**Sezione del documento**
:::

Tutta colpa delle banche?

Tue, 25/02/2014 - 13:41
di
Marco Bertorello

Una vulgata diffusa punta l'indice solo su finanza e banche, come se questo fosse l'ambito in cui scaturiscono tutti i problemi di ordine sistemico. Certamente nessuno può sottovalutare lo sbilanciamento dalla sfera economica a quella finanziaria, ma andrebbe compreso come questo spostamento sia anche la risultante delle difficoltà nel sistema di produzione e di consumo. La ricerca di profitto nel capitalismo avviene sempre cercando la strada più semplice, più veloce e più remunerativa. Uno dei fondamenti dell'economia di mercato era il fatto che gli attori, perseguendo il bene privato, e consapevoli solo di ciò, riuscivano a perseguire anche il bene collettivo. Questa era la forza intrinseca del capitalismo. Ora sembrerebbe non esserci più.
Con ciò non voglio assolvere il sistema finanziario e quello bancario. Il cosiddetto “troppo grandi per fallire”, in particolare nel segmento finanziario, conduce a costanti aiuti a banche e dintorni. L'ultimo esempio è la richiesta di una bad bank per convogliare tutti gli investimenti tossici che le banche italiane hanno in pancia. Un'operazione di pulizia piuttosto dubbia e dove non è chiaro (per usare un eufemismo) su chi dovrebbero ricadere i costi. Ma è realistico addossare tutte le responsabilità al sistema bancario? É possibile scindere finanza e credito dall'economia reale?

:::

**Dati forniti**
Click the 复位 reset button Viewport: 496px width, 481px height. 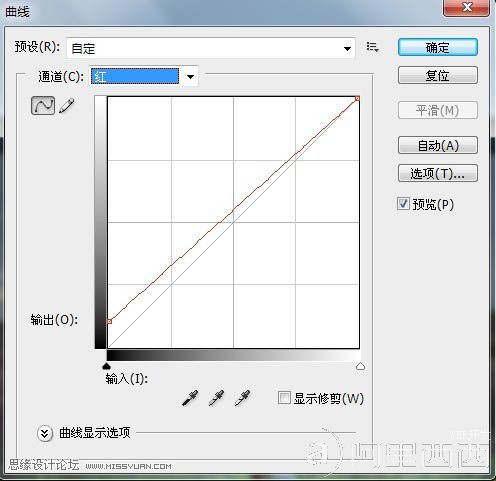point(438,75)
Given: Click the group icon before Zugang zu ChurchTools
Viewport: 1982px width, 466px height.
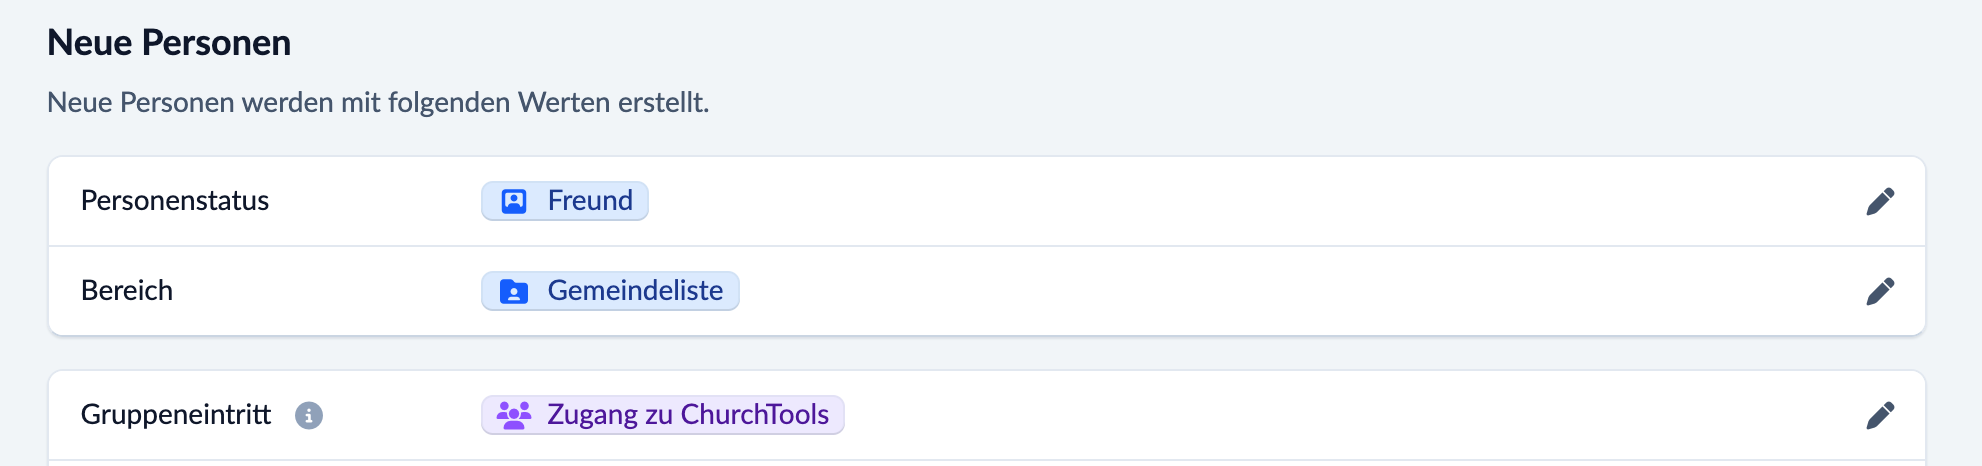Looking at the screenshot, I should pyautogui.click(x=514, y=415).
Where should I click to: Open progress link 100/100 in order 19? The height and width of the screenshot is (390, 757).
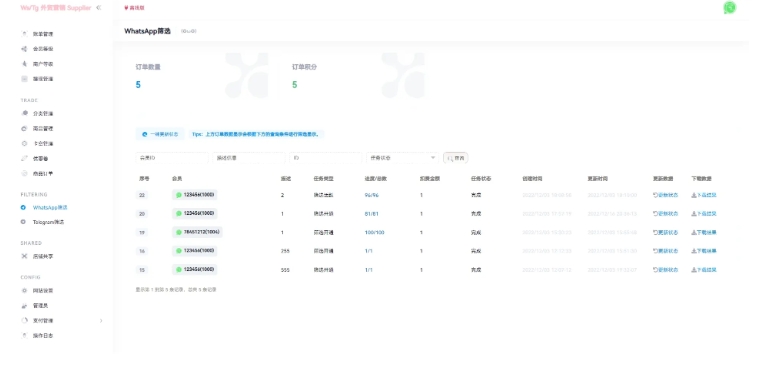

:::

**Consegna**
Nel brano sulle colpe delle banche, quale ultimo esempio di aiuti alle banche viene citato?

**Soluzione**
La richiesta di una bad bank per convogliare tutti gli investimenti tossici che le banche italiane hanno in pancia.